Task goal: Your response should contain each line of the data that includes "bookmark".

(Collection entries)
—————
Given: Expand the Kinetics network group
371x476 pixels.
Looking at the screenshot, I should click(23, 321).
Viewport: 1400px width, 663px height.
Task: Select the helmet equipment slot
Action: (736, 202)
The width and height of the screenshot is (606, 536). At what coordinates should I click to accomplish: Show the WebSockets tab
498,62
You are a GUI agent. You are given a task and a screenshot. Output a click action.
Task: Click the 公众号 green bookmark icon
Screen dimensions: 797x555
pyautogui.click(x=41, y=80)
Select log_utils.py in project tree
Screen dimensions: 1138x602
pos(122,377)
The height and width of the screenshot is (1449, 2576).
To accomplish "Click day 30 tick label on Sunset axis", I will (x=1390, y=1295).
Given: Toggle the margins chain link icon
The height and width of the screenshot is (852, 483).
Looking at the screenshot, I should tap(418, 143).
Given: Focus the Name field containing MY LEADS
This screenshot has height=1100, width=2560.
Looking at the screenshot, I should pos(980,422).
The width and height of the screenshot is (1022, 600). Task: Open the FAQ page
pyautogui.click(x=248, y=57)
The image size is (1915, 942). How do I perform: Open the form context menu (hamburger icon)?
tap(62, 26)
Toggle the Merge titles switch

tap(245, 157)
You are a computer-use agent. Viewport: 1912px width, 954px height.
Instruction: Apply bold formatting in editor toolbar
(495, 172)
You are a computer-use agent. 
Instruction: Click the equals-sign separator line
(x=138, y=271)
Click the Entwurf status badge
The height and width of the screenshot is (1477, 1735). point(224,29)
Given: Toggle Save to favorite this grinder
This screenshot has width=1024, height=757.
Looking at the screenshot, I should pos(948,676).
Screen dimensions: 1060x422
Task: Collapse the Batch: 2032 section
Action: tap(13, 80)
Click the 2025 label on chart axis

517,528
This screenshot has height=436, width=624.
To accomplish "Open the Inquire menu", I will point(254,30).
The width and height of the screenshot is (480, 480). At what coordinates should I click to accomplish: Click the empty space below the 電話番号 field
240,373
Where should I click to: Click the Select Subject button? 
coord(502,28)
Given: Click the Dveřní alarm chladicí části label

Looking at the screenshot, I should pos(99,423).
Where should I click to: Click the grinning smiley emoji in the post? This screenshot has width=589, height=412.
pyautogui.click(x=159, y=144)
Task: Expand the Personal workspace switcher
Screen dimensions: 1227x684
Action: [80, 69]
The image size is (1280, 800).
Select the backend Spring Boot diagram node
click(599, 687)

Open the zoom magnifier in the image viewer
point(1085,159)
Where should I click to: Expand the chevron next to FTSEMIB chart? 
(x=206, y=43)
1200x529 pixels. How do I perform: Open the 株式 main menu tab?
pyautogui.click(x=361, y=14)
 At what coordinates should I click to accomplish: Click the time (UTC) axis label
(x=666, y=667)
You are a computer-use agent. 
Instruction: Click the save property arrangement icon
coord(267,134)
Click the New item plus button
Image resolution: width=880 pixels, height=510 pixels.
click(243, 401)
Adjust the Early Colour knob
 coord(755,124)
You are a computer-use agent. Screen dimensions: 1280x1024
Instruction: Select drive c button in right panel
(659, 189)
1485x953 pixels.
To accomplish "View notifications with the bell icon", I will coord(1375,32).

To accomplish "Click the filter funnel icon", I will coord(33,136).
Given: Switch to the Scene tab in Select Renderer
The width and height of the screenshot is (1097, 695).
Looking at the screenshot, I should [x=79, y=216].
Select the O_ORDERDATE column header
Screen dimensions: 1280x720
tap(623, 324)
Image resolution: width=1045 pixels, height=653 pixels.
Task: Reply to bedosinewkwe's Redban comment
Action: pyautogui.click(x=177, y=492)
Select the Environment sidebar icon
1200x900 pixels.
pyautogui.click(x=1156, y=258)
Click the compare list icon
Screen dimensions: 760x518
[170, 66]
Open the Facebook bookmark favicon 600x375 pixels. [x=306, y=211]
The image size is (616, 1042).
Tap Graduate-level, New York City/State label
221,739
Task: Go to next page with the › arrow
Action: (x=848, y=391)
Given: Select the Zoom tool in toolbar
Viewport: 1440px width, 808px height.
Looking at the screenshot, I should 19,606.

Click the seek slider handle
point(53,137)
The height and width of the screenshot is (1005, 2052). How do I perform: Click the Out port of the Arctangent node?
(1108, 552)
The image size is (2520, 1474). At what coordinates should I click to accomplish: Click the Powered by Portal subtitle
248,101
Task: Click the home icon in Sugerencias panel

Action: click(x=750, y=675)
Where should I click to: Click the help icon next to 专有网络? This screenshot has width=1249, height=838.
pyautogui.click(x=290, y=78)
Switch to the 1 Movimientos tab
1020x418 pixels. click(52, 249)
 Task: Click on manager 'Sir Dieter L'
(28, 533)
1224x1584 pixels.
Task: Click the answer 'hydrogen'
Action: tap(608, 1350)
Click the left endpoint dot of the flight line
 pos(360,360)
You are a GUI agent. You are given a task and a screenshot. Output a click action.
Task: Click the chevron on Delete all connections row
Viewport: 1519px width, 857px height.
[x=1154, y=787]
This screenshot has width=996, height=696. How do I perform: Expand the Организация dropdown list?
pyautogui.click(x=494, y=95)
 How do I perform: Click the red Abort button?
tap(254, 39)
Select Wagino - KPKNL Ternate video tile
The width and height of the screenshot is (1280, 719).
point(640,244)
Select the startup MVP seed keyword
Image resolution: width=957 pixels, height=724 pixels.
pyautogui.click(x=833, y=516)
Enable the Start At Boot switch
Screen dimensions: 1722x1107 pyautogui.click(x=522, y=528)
—————
Solved problem:
Task: Click the 公众号 green bookmark icon
Open the Facebook bookmark favicon 600x375 pixels. [x=306, y=211]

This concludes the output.